A pesar de su carácter contradictorio, la jerarquía católica ha conseguido un provecho económico muy sustancial con el sugerente atractivo de esta doctrina, en cuanto por su mediación ha logrado trasmitir a los fieles la idea de que el amor de Dios Padre al hombre fue tan grande que fue capaz de entregar a su “Hijo” como sacrificio expiatorio para perdonar los pecados y conceder la salvación al género humano. Sin embargo, el carácter contradictorio de esta doctrina resulta evidente en cuanto se tenga en cuenta la contradicción de que ¡¡un dios infinitamente misericordioso necesite del sacrificio de su propio hijo para poder perdonar!!
Con una doctrina de ese tipo, que exalta la idea del sacrificio y del amor divino hasta la muerte, la jerarquía católica pudo lograr diversos propósitos, tanto la satisfacción del rencor de los cristianos hacia quienes les habían perseguido en sus primeros tiempos -en cuanto la “Redención” no se les aplicaría a ellos-, como la atracción provocada hacia esta religión en quienes pudieran sentirse solos, abandonados, miserables y descontentos con su situación social, ofreciéndoles el amor y el cobijo de Jesús y la esperanza de una compensación en “otra vida mejor” a cambio de su fe, de su sumisión y de su entrega a la “Iglesia de Jesús” (?), mediante su sumisión a las consignas de la jerarquía católica.

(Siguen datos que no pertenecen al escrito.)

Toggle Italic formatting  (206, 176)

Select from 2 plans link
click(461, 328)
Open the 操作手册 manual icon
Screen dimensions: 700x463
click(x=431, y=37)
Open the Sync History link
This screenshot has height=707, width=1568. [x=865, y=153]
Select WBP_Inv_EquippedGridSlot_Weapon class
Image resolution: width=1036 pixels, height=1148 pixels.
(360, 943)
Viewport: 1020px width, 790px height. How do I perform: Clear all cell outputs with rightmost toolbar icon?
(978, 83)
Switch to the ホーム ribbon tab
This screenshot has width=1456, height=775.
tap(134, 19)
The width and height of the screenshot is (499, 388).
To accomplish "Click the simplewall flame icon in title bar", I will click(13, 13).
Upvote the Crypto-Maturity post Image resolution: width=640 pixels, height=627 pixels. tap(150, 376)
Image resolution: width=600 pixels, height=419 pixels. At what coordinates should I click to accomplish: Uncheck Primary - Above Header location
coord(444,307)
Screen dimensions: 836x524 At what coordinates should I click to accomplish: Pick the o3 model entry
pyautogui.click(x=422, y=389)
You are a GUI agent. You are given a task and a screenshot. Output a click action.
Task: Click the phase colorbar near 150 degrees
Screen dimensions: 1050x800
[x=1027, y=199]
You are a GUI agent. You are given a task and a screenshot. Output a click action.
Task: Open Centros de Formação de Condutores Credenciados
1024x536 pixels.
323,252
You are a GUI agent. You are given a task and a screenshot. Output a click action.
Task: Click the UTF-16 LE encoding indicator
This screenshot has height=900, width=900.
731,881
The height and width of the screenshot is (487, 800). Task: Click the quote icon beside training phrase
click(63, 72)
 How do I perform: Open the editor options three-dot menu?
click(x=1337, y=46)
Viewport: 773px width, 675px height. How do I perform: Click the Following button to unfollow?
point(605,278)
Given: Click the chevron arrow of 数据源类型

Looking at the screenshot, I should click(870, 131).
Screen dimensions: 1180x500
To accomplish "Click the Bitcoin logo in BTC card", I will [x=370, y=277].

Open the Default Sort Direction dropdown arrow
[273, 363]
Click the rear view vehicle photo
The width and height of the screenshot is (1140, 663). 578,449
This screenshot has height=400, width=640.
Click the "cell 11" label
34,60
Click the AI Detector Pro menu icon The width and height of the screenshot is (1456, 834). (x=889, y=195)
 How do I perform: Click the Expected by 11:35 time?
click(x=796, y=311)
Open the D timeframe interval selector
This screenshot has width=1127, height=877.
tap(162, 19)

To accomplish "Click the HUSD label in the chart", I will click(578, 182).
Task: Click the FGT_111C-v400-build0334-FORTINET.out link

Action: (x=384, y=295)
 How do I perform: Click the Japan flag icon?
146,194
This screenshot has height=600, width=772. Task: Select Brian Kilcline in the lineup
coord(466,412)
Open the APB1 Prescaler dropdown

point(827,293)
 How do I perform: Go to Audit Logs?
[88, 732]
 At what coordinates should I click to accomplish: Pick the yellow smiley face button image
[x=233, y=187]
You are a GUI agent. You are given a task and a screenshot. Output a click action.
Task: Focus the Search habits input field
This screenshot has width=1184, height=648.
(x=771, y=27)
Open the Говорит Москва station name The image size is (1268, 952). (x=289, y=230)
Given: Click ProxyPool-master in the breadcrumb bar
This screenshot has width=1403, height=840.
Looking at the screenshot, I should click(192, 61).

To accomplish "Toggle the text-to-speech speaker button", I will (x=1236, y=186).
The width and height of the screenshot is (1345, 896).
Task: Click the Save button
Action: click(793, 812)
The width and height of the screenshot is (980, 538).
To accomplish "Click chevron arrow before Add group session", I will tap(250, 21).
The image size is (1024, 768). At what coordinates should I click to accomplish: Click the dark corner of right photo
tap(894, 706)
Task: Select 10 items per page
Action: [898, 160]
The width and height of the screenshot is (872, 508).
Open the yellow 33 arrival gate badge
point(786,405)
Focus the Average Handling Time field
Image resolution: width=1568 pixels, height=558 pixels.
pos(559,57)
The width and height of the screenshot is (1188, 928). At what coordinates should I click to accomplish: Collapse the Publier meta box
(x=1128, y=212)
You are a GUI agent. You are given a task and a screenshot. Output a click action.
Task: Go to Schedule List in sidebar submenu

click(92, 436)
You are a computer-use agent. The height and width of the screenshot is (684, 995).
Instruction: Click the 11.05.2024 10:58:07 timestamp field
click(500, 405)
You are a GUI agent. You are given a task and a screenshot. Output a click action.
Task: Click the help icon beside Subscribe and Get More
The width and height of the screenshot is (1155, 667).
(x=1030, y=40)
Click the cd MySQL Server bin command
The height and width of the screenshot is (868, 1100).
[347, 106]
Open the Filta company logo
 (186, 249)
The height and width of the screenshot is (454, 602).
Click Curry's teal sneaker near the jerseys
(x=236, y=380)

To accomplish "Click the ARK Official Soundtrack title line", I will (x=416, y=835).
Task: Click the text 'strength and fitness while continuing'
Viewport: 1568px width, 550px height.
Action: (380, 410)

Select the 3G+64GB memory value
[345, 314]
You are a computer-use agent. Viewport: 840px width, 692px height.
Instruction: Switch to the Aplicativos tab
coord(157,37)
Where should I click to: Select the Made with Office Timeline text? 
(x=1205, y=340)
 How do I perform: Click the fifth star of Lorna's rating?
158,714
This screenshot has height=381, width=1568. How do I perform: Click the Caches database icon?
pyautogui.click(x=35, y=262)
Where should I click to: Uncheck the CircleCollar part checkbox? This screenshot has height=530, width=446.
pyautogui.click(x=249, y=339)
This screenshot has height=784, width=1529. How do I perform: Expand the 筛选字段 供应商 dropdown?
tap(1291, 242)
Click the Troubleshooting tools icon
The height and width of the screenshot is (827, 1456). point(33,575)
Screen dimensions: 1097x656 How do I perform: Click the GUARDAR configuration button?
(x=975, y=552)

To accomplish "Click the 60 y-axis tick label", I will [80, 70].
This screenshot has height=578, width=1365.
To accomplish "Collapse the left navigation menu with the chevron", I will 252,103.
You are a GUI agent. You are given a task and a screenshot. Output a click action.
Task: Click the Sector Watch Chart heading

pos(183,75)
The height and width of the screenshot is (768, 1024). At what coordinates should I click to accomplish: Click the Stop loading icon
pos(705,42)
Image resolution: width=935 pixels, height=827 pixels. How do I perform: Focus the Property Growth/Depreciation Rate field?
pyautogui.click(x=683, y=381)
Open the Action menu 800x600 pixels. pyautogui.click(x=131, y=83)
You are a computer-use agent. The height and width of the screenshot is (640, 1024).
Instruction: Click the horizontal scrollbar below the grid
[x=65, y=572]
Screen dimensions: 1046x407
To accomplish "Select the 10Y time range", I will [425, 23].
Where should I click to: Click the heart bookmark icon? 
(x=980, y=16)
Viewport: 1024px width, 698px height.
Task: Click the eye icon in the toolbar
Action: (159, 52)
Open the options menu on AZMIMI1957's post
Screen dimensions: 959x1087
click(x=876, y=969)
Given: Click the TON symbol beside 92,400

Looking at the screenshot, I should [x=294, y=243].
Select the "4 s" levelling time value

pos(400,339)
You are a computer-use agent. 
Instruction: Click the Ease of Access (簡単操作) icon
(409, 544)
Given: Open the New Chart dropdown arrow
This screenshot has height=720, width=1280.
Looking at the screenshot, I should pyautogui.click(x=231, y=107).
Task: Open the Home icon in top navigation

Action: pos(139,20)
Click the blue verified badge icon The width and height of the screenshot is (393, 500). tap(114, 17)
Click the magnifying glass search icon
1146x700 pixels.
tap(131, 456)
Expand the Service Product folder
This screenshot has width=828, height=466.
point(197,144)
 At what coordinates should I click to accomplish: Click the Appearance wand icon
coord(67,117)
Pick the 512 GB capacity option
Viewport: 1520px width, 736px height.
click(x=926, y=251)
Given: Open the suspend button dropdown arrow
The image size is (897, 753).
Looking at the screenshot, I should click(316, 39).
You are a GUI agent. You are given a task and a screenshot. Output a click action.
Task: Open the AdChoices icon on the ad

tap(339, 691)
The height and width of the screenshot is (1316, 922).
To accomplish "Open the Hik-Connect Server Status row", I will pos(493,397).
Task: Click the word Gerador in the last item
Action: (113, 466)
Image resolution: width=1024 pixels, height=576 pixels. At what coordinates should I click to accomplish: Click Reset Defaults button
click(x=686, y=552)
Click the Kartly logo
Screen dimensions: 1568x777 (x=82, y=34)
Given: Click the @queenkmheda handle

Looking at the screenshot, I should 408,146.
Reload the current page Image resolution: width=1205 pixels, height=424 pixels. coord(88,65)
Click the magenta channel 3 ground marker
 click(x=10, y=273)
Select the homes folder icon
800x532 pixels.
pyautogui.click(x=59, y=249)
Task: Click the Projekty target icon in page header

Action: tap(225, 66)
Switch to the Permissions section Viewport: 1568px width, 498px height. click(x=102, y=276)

Por lo que se refiere a la satisfacción del rencor de los cristianos de los primeros siglos contra sus anteriores opresores, todavía en el siglo XIII Tomás de Aquino llegó a escribir: “Para que la felicidad de los santos más les complazca y de ella den a Dios más amplias gracias, se les concede que contemplen perfectamente los castigos de los condenados” ( ).
Por otra parte, cuando la jerarquía católica hacen referencia a la “Redención”, considerándola como la puerta para la eterna salvación, olvida que, de acuerdo con sus propias doctrinas, para que dicha “salvación” se produzca debe cumplirse otro requisito indispensable como lo es el de la “predestinación” divina, según la cual es el propio Dios quien desde la eternidad ha establecido a quiénes salvará y a quiénes condenará, siendo “muchos los llamados, pero pocos los escogidos” ( ). Esta consideración conduce a ver la historia de la supuesta redención como una simple comedia burlesca de ese Dios tan caprichoso que juega a ofrecerse en sacrificio para luego condenar de modo absurdo y ridículo a la mayor parte de los seres por quienes se habría sacrificado.
Pero, de nuevo, como la capacidad humana para razonar y para ser coherente con la razón es tan insignificante, deben de ser muy pocos los católicos que se hayan detenido a considerar estas cuestiones, otorgando su confianza a su propia razón en lugar de dársela al obispo o al cura de turno, que predican desde el púlpito de una catedral o de una iglesia rural con sus pomposos disfraces de pavo real, aunque sus palabras sean de una incoherencia bestial.